The operative word in that sentence being "eventually."

Smith finally broke down and agreed to a sit-down with Moore AFTER filming was wrapped and the picture was already through post production. He had his chance, but decided to do a Jack Welch and stonewall. He got what he deserved. The wreckage that is GM now is mostly due to bad decisions he made, continued as they were by Stempel and Wagoner.

Smith's two biggest boners: shedding the "Sloan model" and making GM just another bean-counter-run money grubbing American corporation. All of the inventiveness, creativity and drive to excel that marked GM's rise to #1 all during the Sloan era was gone. The second was Saturn, which COULD have been a good thing, but wound up just being part of Smith's failed "southern strategy" to move all GM manufacturing out of Michigan, the Midwest and California and into backward southern states, which are reliably anti-labor and whose desperate state and local governments were forking over billions in tax breaks.

Saturn's designs were mediocre at best (the plastic skin idea was robbed from Pontiac, everything else was also-ran GM designs not used by the other "divisions") and, although quality of assembly was higher than other GM products, it still couldn't match that of the Japanese competitors. The whole "no-hassle dealer" idea turned out to just be yet another GM advertising gimmick. Lee Iacocca even questions the wisdom of hanging onto Smith's failed idea, as he also questions the validity of Ford's Mercury line, which now is just a "dress-up" option for the Ford line.

Ford, however, is coming out with some pretty darned good new products, while GM's got their design transmission stuck in permanent reverse. The real sleeper was the 500, which got a Fusion grill and was rebadged back to Taurus...a VERY nice car. Chrysler, now a toy for private equity hacks to play with, will probably tank soon due to mismanagement, since La Sorda probably won't put up with the new owners for very long if they don't behave. Remember, it was Ford's going public and AWAY from total Ford family control in 1956 that saved the company, even if drunkard King Henry II didn't necessarily see it that way. The reverse could be very true of Cerberus' grabbing of Chrysler. Lack of oversight and accountability always breeds bad management, no matter what the industry.

Reply to
DeserTBoB

Well, yeah. That's a standard part of Moore's "documentaries".

Reply to
Joe Pfeiffer

It is interesting how bean counters can ruin companies.
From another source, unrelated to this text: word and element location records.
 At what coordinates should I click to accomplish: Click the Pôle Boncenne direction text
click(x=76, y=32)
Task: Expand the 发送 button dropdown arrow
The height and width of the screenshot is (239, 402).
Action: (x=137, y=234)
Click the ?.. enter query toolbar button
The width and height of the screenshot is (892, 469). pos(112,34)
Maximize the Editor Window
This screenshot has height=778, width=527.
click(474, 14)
Around 1980 John Sculley came to Apple and eventually fired Steve Jobs and nearly ruined the company.

Similarly in IBM Opel and Akers took the company on a spiraling slope downwards.
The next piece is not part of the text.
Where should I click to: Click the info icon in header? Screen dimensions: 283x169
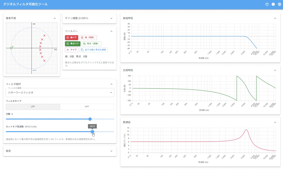point(273,4)
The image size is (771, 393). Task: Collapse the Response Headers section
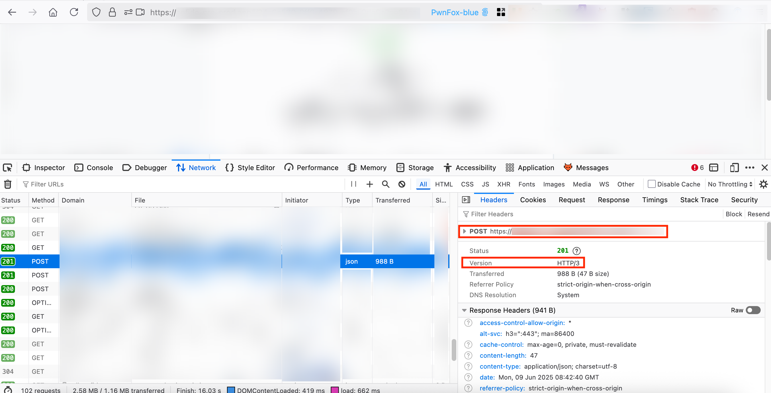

It is like they say about Bush that he is a master of creating small companies. He starts with big companies and makes them small.

Reply to
Gosi

the whole movie was based on the crap that asshole pulled and gm still uses today to f*ck people who work for them

"David E. Powell" wrote:

Reply to
philthy

That's a great example of a non-sequitur. Idiot.

Bill Putney (To reply by e-mail, replace the last letter of the alphabet in my address with the letter 'x')

Reply to
Bill Putney

And that's a surprise? MM never lets reality get in his way.